== Work required ==
What do the lines say, reproduced word for word, from the first of the entries below through the line bearing "FOOTWEAR / SHOES MAKING MACHINERY (133, 2414)"?

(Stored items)
# # #

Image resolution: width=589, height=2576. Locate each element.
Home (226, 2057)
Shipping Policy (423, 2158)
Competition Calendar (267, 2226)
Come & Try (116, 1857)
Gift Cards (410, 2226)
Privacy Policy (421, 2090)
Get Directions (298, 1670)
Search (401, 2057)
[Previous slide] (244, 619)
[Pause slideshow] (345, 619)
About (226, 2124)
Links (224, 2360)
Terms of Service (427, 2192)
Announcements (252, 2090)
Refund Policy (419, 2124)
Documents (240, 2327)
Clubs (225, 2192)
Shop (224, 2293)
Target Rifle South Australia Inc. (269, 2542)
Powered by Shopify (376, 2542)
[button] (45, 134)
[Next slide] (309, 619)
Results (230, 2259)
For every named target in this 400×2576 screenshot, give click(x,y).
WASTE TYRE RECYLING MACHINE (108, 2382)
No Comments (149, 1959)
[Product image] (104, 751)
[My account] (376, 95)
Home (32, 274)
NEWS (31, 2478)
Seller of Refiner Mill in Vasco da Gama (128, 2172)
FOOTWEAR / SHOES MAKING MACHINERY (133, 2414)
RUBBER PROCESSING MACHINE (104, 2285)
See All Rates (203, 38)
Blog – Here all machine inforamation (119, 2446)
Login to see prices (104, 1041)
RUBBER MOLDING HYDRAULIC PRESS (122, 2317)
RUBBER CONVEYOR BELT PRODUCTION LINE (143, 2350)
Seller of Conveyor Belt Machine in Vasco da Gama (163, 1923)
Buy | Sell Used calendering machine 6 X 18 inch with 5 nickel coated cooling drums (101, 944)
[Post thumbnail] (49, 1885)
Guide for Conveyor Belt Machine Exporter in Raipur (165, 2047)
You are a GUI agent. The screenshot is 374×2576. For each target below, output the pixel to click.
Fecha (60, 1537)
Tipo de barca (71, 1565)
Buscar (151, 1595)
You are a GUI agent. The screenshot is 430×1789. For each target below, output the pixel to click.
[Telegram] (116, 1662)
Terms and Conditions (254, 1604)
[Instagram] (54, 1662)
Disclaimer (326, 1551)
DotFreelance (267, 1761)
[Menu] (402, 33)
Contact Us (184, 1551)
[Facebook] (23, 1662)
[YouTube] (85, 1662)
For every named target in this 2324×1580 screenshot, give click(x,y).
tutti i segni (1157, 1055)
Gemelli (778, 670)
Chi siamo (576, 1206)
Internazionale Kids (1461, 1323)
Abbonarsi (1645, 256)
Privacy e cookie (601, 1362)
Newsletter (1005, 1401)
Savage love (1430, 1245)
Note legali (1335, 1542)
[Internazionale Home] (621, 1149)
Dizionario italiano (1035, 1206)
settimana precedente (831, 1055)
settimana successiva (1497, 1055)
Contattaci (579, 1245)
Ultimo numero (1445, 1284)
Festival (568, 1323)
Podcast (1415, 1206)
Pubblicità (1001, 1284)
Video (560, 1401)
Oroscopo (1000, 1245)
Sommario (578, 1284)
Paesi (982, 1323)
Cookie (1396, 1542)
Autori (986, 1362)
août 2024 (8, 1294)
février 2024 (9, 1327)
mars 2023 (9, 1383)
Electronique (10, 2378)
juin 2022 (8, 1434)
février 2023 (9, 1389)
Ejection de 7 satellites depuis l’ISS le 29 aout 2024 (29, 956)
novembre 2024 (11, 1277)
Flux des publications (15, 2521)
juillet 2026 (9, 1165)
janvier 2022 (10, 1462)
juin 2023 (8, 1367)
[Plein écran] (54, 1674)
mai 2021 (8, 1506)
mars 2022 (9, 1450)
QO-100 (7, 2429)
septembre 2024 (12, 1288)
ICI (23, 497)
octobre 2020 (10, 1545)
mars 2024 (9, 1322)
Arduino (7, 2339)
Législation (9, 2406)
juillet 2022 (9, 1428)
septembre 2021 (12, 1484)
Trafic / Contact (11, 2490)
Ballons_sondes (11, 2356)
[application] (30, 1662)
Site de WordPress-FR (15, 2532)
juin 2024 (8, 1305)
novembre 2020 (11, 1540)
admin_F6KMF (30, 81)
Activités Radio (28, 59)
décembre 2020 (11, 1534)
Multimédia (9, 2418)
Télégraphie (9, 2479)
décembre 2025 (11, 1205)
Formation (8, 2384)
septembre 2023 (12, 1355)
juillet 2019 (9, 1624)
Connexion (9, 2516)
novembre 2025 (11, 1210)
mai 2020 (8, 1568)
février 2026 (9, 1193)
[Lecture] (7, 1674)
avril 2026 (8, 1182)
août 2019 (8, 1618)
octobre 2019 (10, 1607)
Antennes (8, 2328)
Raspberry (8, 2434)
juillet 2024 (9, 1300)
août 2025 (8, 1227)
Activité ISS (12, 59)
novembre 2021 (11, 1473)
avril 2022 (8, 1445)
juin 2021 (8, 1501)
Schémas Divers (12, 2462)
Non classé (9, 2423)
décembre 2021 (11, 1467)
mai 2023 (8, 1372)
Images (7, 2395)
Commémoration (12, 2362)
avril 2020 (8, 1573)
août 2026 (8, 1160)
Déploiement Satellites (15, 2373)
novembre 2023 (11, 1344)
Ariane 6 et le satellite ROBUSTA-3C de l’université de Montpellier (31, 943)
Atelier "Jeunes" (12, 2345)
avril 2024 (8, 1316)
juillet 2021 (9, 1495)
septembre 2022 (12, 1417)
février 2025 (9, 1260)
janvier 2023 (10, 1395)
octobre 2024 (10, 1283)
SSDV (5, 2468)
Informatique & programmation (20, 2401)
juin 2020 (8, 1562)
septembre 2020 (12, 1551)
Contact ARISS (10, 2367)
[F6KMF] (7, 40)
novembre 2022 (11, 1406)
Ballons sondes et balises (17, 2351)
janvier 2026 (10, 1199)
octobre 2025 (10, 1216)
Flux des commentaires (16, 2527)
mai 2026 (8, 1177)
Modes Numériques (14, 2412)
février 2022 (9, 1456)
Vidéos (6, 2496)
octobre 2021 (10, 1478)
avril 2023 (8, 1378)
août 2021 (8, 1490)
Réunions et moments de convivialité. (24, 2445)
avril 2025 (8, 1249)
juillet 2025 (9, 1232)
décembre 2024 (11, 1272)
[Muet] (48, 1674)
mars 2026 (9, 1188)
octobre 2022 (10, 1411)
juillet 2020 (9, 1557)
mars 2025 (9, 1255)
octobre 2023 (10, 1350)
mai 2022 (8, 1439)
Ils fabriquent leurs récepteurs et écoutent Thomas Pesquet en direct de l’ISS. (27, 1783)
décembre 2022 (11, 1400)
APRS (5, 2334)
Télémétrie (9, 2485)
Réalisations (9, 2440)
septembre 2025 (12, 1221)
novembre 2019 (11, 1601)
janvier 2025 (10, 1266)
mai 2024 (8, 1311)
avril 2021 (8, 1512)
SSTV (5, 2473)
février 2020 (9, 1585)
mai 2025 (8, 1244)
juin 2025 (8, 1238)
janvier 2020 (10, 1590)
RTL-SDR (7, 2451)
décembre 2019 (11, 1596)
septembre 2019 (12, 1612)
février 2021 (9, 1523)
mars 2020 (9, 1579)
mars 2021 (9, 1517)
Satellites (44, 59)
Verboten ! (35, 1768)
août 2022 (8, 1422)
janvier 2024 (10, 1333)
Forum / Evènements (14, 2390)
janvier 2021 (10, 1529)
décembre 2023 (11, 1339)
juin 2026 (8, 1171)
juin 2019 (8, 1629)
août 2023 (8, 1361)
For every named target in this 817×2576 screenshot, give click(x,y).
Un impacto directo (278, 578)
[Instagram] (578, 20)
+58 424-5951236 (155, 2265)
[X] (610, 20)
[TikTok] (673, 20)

# # #

== Completed exercise ==
Image resolution: width=589, height=2576. Locate each element.
Home (226, 2057)
Shipping Policy (423, 2158)
Competition Calendar (267, 2226)
Come & Try (116, 1857)
Gift Cards (410, 2226)
Privacy Policy (421, 2090)
Get Directions (298, 1670)
Search (401, 2057)
[Previous slide] (244, 619)
[Pause slideshow] (345, 619)
About (226, 2124)
Links (224, 2360)
Terms of Service (427, 2192)
Announcements (252, 2090)
Refund Policy (419, 2124)
Documents (240, 2327)
Clubs (225, 2192)
Shop (224, 2293)
Target Rifle South Australia Inc. (269, 2542)
Powered by Shopify (376, 2542)
[button] (45, 134)
[Next slide] (309, 619)
Results (230, 2259)
For every named target in this 400×2576 screenshot, give click(x,y).
WASTE TYRE RECYLING MACHINE (108, 2382)
No Comments (149, 1959)
[Product image] (104, 751)
[My account] (376, 95)
Home (32, 274)
NEWS (31, 2478)
Seller of Refiner Mill in Vasco da Gama (128, 2172)
FOOTWEAR / SHOES MAKING MACHINERY (133, 2414)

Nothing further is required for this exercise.